Edward Albee

Edward Albee

Edward Albee, photographed by Carl Van Vechten, 1961
Born (1928-03-12) 12 March 1928
Virginia
Occupation Dramatist
Nationality American
Period 1958–present
Notable works Who's Afraid of Virginia Woolf?
The Zoo Story
The American Dream
The Goat, or Who is Sylvia?
Notable awards Pulitzer Prize for Drama (1967, 1975, and 1994)
Tony Award (1963 and 2002)
National Medal of Arts (1996)
Special Tony Award (2005)
America Award in Literature (2015)

Edward Franklin Albee III (/ˈɔːlb/ AWL-bee; born March 12, 1928) is an American playwright known for works such as The Zoo Story (1958), The Sandbox (1959), and Who's Afraid of Virginia Woolf? (1962). His works are often considered as well-crafted, realistic examinations of the modern condition. His early works reflect a mastery and Americanization of the Theatre of the Absurd that found its peak in works by European playwrights such as Samuel Beckett, Eugène Ionesco, and Jean Genet. Younger American playwrights, such as Paula Vogel, credit Albee's daring mix of theatricality and biting dialogue with helping to reinvent the post-war American theatre in the early 1960s. Albee continues to experiment in works such as The Goat, or Who Is Sylvia? (2002).

Life and career

According to Magill's Survey of American Literature (2007), Edward Albee was born somewhere in Virginia (one popular belief is that he was born in Washington, D.C.). He was adopted two weeks later and taken to Larchmont, New York in Westchester County, where he grew up. Albee's adoptive father, Reed A. Albee, the wealthy son of vaudeville magnate Edward Franklin Albee II, owned several theaters. Here the young Edward first gained familiarity with the theatre. His adoptive mother, Reed's third wife, Frances (Cotter), tried to raise Albee to fit into their social circles. Albee attended the Clinton High School, then the Lawrenceville School in New Jersey, from which he was expelled. He then was sent to Valley Forge Military Academy in Wayne, Pennsylvania, where he was dismissed in less than a year. He enrolled at The Choate School (now Choate Rosemary Hall) in Wallingford, Connecticut, graduating in 1946. His formal education continued at Trinity College in Hartford, Connecticut, where he was expelled in 1947 for skipping classes and refusing to attend compulsory chapel.
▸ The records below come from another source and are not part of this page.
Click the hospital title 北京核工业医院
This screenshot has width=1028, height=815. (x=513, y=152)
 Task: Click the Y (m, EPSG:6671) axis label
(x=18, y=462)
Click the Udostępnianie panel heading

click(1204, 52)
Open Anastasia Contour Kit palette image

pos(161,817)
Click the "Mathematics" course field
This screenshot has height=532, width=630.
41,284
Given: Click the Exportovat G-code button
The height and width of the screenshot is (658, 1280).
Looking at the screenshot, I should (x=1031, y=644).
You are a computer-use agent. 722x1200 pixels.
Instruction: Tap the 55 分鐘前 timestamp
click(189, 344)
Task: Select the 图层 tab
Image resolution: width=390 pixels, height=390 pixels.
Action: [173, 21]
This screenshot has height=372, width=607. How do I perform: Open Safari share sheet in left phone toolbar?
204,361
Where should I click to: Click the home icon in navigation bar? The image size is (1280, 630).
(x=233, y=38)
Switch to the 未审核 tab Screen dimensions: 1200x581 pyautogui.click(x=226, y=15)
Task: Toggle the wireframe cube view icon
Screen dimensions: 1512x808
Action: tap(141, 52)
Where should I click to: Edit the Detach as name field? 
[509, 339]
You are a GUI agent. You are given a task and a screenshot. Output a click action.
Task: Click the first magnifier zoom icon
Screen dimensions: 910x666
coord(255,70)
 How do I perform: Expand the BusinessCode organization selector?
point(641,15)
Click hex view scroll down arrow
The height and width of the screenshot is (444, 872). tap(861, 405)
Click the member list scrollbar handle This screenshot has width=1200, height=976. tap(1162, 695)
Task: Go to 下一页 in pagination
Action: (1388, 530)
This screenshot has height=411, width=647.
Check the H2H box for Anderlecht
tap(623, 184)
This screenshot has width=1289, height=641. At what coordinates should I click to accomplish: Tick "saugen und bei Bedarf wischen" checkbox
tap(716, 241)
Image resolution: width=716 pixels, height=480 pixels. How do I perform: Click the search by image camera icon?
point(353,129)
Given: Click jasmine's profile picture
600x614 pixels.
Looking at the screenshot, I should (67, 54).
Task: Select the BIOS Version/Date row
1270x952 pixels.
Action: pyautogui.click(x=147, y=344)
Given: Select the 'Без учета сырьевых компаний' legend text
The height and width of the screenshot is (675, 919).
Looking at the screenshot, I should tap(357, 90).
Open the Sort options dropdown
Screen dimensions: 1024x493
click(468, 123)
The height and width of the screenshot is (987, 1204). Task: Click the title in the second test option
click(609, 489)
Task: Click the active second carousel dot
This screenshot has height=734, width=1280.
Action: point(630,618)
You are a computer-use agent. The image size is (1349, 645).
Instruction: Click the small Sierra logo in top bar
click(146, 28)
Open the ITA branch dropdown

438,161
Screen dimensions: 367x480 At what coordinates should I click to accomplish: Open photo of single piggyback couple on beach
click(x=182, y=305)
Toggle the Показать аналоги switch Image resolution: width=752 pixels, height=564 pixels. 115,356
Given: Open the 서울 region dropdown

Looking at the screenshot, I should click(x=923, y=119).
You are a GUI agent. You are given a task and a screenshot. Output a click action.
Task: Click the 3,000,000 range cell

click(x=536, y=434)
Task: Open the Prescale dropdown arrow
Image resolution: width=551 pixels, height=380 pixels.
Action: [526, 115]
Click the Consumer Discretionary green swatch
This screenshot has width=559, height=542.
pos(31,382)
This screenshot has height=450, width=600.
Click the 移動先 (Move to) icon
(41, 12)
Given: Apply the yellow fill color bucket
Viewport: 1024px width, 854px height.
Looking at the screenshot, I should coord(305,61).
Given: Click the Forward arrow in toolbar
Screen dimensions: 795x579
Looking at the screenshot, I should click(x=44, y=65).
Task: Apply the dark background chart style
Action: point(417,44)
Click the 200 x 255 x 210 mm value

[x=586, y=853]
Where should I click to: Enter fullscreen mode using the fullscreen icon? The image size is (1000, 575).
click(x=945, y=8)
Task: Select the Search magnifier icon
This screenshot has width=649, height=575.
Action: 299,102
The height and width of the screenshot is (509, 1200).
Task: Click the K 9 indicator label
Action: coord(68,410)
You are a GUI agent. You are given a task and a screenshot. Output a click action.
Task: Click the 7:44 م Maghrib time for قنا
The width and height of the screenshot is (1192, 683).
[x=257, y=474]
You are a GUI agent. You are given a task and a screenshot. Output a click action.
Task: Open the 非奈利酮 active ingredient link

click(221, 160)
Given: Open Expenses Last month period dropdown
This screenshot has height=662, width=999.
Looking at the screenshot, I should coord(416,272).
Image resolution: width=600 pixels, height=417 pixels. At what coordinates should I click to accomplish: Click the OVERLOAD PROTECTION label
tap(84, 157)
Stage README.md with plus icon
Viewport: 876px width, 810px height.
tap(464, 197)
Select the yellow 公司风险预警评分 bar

Albee left home for good when he was in his late teens. In a later interview, he said: "I never felt comfortable with the adoptive parents. I don't think they knew how to be parents. I probably didn't know how to be a son, either."[1] More recently, he told interviewer Charlie Rose that he was "thrown out" because his parents wanted him to become a "corporate thug" and did not approve of his aspirations to become a writer.[2]

Albee moved into New York's Greenwich Village, where he supported himself with odd jobs while learning to write plays. His first play, The Zoo Story, was first staged in Berlin. The less than diligent student later dedicated much of his time to promoting American university theatre. He currently is a distinguished professor at the University of Houston, where he teaches an exclusive playwriting course. His plays are published by Dramatists Play Service[3] and Samuel French, Inc..

Edward Albee

Albee is openly gay and states that he first knew he was gay at age 12 and a half.[4] He has insisted, however, that he does not want to be known as a "gay writer", stating in his acceptance speech for the 2011 Lambda Literary Foundation's Pioneer Award for Lifetime Achievement: "A writer who happens to be gay or lesbian must be able to transcend self. I am not a gay writer. I am a writer who happens to be gay."[5]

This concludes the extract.